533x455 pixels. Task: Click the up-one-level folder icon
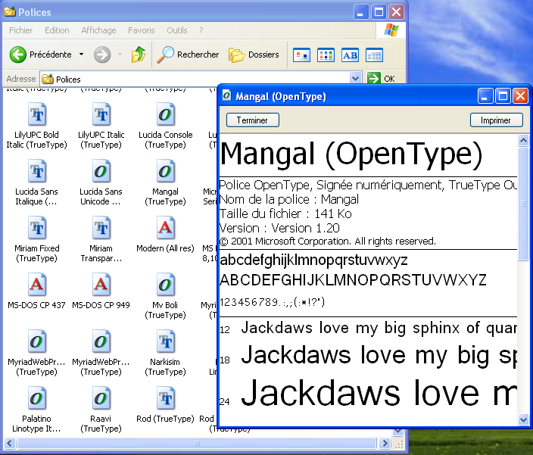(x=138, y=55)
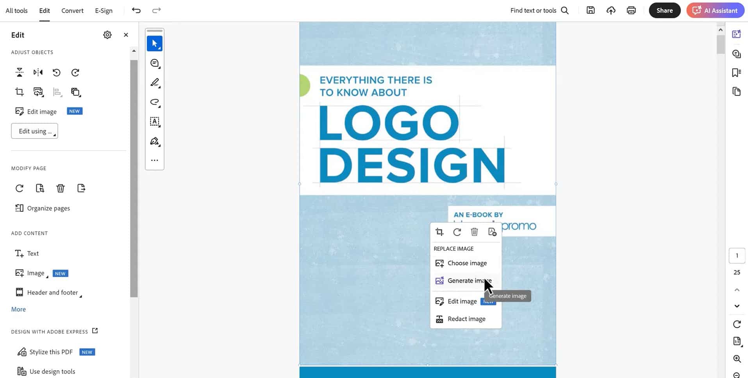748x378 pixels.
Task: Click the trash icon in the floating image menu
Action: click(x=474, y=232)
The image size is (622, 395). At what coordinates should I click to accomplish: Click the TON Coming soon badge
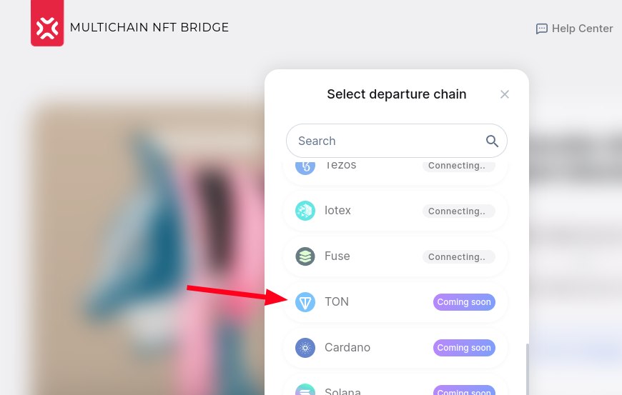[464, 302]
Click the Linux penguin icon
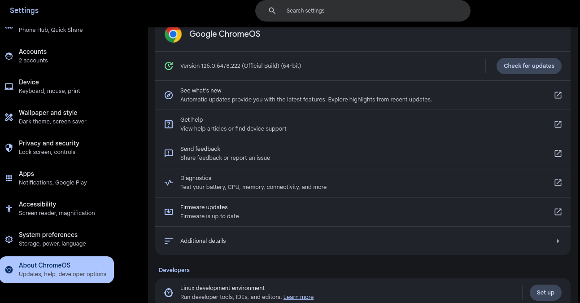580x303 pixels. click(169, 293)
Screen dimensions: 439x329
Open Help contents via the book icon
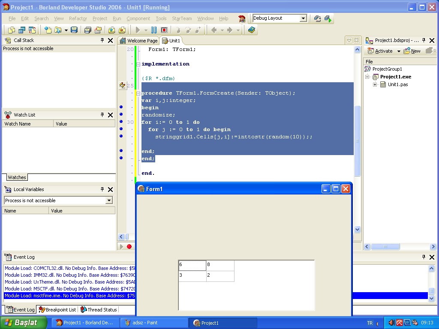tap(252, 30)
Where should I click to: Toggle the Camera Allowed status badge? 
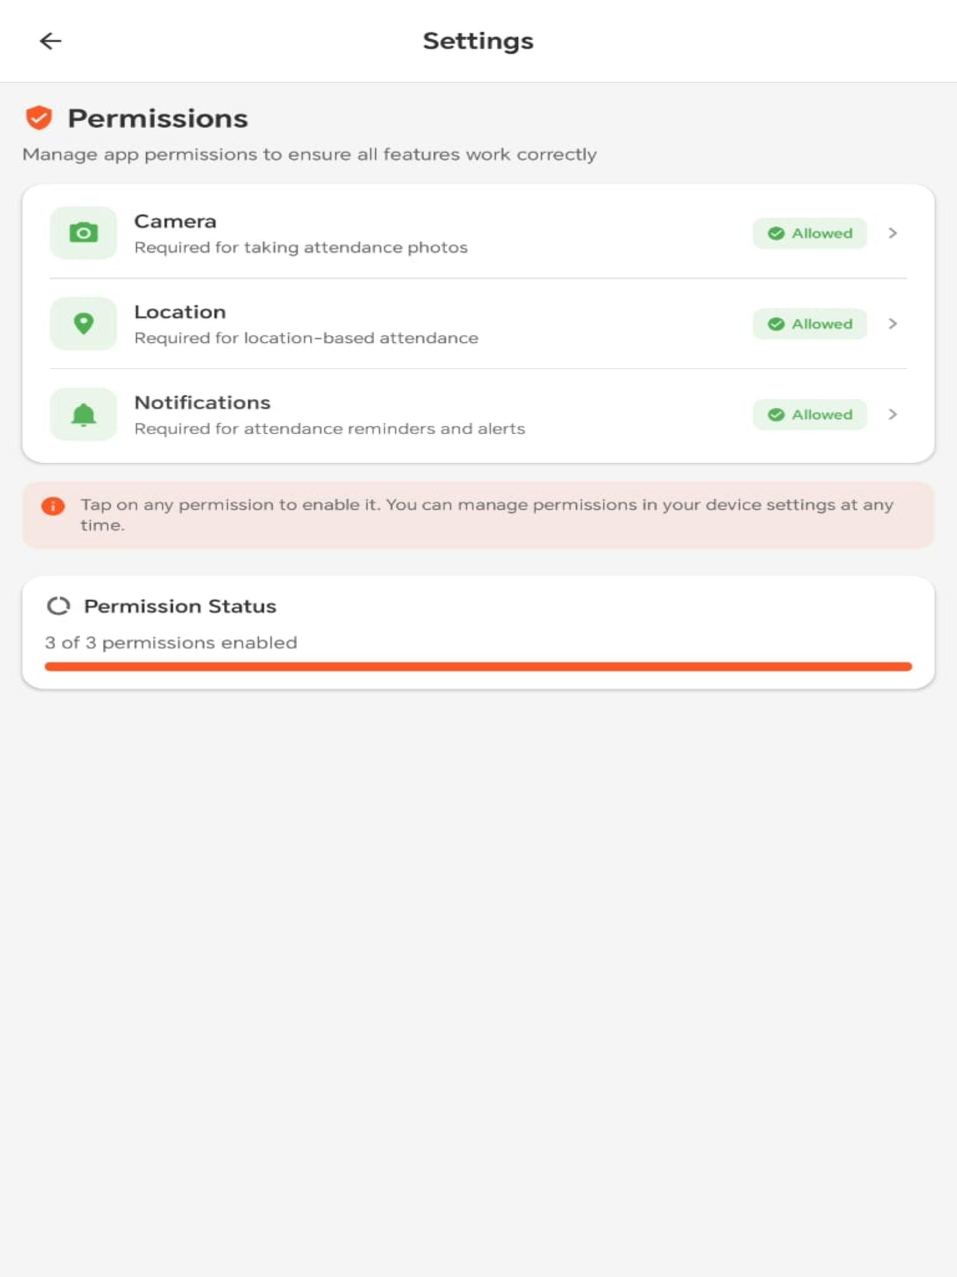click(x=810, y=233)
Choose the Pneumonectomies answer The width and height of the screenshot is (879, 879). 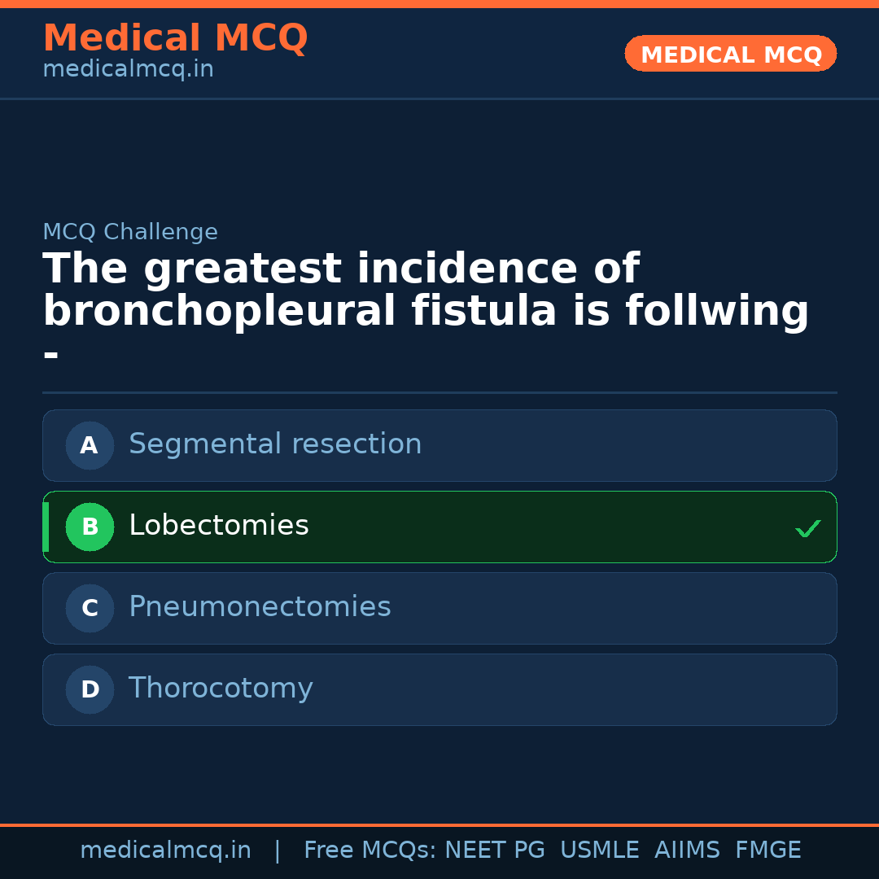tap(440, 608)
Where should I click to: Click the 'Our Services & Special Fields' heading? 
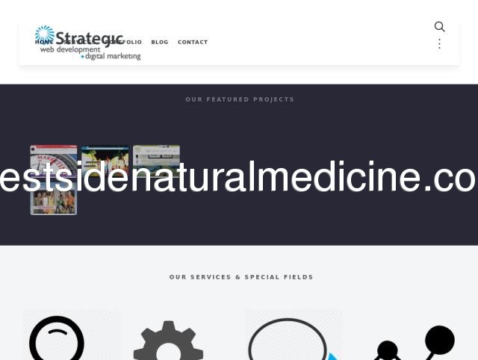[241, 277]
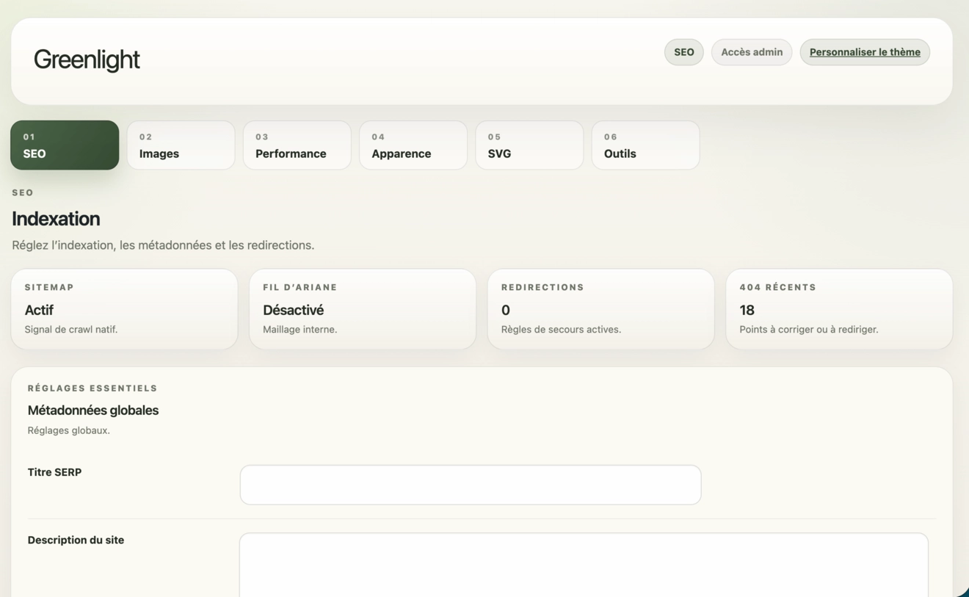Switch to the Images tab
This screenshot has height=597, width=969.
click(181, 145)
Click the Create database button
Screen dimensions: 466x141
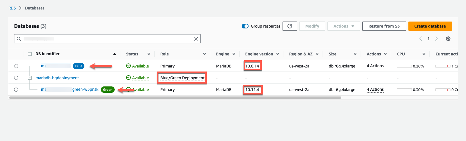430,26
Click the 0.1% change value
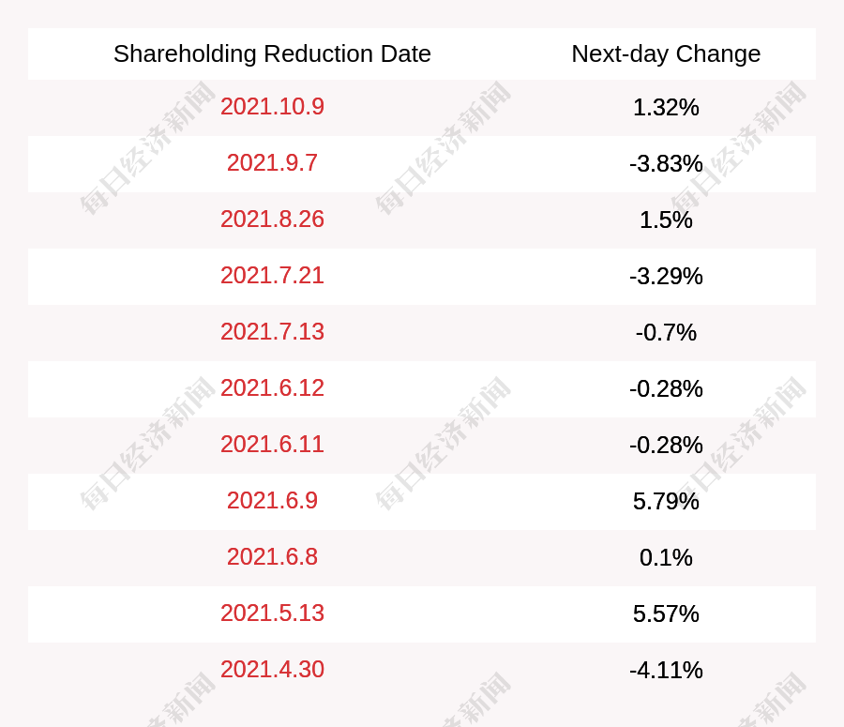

○ ○ ○ ○ ○

PROMPT: The output must match, line for line, the span from the line containing "Where should I click to: Click" through the end of the data, with the pictures removed.

SOLUTION TO THE PROBLEM:
Where should I click to: Click the 'Our Services & Special Fields' heading? 
[241, 277]
Switch to the Images tab
This screenshot has height=597, width=969.
click(181, 145)
Click the Create database button
Screen dimensions: 466x141
430,26
Click the 0.1% change value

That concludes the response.